There are reports that some pharmacies ran out of the antiviral agents that might be needed to fight a tough flu. People who didn't need those drugs were buying them up for personal stockpiles, just in case. That kind of hording could create acute shortages of precious drugs in time of real need.
But understand this: No one can buy those drugs, not legally anyway, without a prescription from a doctor. Some doctors may be too wimpy to tell patients they are not going to get a prescription for what they don't need. Some doctors may be ill informed. In either case, getting the private part of the medical profession to do its duty in the face of a medical emergency looks like another thing that society has to start working on now.
I have some sympathy for Vice President Joe Biden, who got hammered for saying people should beware of traveling in close quarters, on an airplane for instance, because of this swine flu scare. Essentially he was saying what the average schmuck was thinking. Vice presidents, of course, aren't average schmucks. In any case, by the time the final draft of what Biden really meant was released, a big international jet made an unscheduled stop to get a passenger who had been feeling fluish off the plane. In the face of a public health emergency mixed messages do not instill confidence.
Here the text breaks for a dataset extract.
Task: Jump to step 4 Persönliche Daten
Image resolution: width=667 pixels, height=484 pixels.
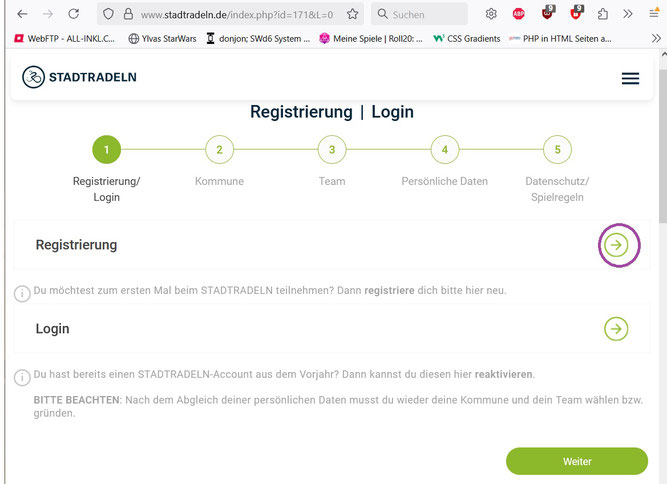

Finally, about those folks who are calling for truly stupid things like closing the U.S. border with Mexico. That's where the current outbreak seems to have started, and Mexico has the most cases. Yep, Mexico is number one, but the U.S. is number two in the case count and no other country is close as of yet. It could be that we are doing a better job of looking for flu and testing and counting. The problem with that kind of efficiency and accuracy is that it makes a country look very germy compared to the slackers. In the face of our higher numbers, however, if the U.S. closes its border with Mexico, how long will it be before Canadians decide that cutting off U.S. trade and commerce and visits is a good idea, how long before international airports post "Yankee stay home," signs?